Xtraincome · 12/02/2022 19:35

@Blanca87 it's interesting you said attachment style. I think that plays in part in my fantasising about it a bit.

My DH can be difficult but so can I so it's just a nice release to envisage the single life.

IncompleteSenten · 12/02/2022 19:35

Sometimes I fantasise about being the only person on the planet but still with all utilities working, food and access to books and stuff.

I suppose that counts

RosesAndHellebores · 12/02/2022 19:36

I absolutely adore my dh and we have been together since 1989. However, ever since children and even now that they are grown up I have fleeting fantasies of a flat just off Sloane Square or Onslow Gardens that has soft pale beige carpets, white furniture and lots of mirrors in which I have smoked salmon and champagne suppers in bed. Preferably with a maid coming indaily to bring me tea in bed and clean meticulously.

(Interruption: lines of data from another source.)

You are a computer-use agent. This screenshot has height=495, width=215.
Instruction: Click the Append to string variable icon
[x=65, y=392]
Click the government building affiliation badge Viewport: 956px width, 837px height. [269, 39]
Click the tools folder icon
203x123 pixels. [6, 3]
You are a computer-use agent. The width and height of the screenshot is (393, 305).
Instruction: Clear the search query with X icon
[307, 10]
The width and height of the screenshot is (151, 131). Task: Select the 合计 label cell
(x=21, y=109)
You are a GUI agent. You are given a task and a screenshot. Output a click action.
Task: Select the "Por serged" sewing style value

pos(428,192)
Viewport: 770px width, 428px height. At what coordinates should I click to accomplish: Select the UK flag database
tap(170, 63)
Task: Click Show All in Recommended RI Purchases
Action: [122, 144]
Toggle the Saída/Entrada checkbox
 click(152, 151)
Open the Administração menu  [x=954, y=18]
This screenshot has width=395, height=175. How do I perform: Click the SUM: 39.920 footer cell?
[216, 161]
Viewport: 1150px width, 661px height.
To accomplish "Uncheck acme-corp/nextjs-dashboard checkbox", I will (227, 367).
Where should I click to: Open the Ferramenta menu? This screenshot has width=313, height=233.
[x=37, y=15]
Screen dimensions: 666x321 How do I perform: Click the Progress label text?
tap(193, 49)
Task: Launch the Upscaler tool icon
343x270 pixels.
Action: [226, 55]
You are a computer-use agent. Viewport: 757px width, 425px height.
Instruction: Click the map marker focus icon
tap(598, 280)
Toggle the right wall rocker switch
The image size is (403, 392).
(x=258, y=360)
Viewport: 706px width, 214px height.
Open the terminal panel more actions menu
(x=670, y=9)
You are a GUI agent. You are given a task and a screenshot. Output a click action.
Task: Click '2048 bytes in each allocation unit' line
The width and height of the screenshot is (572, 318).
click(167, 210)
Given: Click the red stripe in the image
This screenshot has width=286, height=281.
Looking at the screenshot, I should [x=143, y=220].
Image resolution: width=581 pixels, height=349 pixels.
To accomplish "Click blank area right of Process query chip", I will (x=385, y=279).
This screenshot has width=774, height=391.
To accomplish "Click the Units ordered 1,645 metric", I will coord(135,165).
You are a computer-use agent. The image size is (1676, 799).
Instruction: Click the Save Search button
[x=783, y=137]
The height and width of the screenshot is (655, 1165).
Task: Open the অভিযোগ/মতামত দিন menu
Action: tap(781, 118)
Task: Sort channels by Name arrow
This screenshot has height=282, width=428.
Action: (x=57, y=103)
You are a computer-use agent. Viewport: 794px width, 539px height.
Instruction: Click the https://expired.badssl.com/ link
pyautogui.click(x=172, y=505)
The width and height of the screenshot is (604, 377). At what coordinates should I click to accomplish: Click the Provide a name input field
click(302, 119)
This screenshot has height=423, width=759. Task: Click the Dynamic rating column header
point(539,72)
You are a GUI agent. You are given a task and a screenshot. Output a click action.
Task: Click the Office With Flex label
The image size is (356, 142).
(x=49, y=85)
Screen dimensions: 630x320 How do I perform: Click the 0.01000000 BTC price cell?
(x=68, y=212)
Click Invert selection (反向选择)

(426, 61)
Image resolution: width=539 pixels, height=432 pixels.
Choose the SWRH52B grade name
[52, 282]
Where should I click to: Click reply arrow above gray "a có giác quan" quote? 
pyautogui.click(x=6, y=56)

Phrenologistsfinger · 12/02/2022 19:46

Quite a lot, I even bought a house just in case I want to. Staying for now though.

Benjaminsniddlegrass · 12/02/2022 19:49

Been together 14 years and thankfully never, I mean sometimes I go to a fatalistic, how would I cope if he died thought process. Surely this is a clear indicator things are not working?

JunoLunar · 12/02/2022 19:57

Daily...

Liondolphin · 12/02/2022 20:05

Right now, all the time.

Interesting to hear others have been through these times and come out the other side. Gives me some hope.

scaredsadandstuck

The things that stop me are the kids, that I know it's not what he wants, money, that everyone would think I was crazy (and awful for hurting him) because he's such a 'great guy'.

I can really relate to this!

Shudacudawuda · 12/02/2022 20:05

Honestly, never. Been together 24 years.

I sometimes fret about how I'd cope without him if he died or something though.